▶ **Work to complete**: The records below hold a stretch from the line with "Task: Click FIFA icon next to España" through the line with "Viewport: 667px width, 1200px height."; return exactly those lines, ends included, and nothing more.

▶ **Exercise data**:

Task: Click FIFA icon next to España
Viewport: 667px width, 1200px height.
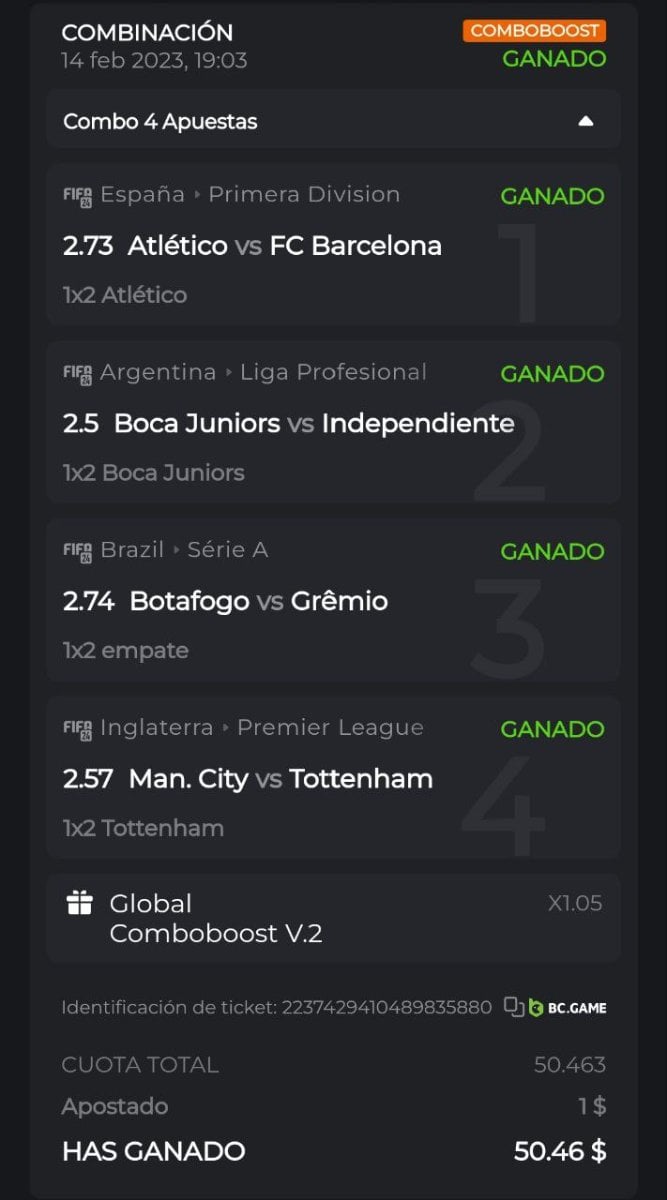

* * *

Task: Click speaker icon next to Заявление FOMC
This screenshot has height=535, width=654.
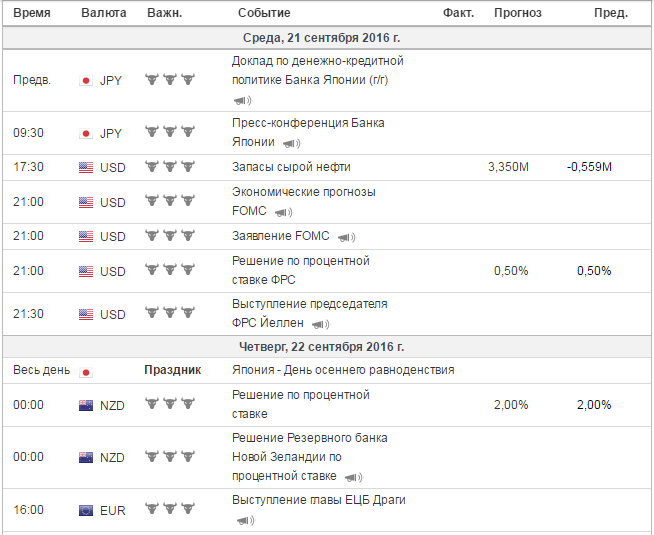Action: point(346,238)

▶ **Exercise result**:
Task: Click FIFA icon next to España
Viewport: 667px width, 1200px height.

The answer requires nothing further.